The make-up of the Iraqi Parliament has changed significantly after the recent elections, with some parties losing influence, and others gaining more power in the country's political arena.

Many in Iraq are still reeling from the fallout of the 2018 Iraqi elections. Whilst normal life has returned with the end of the elections, the political scene looks to have experienced a seismic shift. Muqtada al-Sadr‘s Saairun bloc shocked observers both inside and outside Iraq by winning the most votes in the elections. His party is set to be the largest in parliament for the first time.

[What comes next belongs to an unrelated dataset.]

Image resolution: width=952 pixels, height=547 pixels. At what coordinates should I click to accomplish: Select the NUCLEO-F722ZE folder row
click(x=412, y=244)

The Iraqi elections were characterised by record low turnout, caused by an effective boycotting campaign and widespread dissatisfaction with a political class many Iraqis see as corrupt and inept. According to the Iraq Independent High Electoral Commission (IHEC), the turnout for the elections was as low as 44%. This represents a considerable drop from the 2014 elections, which saw turnout reach 60%.

The Saairun Alliance managed to capitalise on the disillusionment of many Iraqis, with Muqtada al-Sadr, the spiritual guide of the bloc, styling himself as a reformist leader determined to bring forth change and root out corruption. Sadr allied himself with a number of civil activists and even formed an unlikely partnership with the Iraqi Communist Party (ICP) in a bid to win the support of the disillusioned.

Beyond this, these elections have shown that Iraqis are no longer buying into the sect-based identity politics that has characterised the political scene in Iraq since 2003. The Iraqi Prime Minister, Haider al-Abadi, and his Nasr Coalition managed to win a significant amount of votes in Sunni-majority areas, even coming first in the province of Nineveh, which only four years ago fell to ISIS.

The fact that a Shia Prime Minister would do well in these areas was, until recently, unimaginable. The fact that he did so well shows how far Iraq has come in rooting out sectarian hatred in the country. Therefore, despite the challenges that lie ahead, there are signs that the country is moving in the right direction, However, the new government must take active measures to ensure that people do not lose hope in the political process in the country.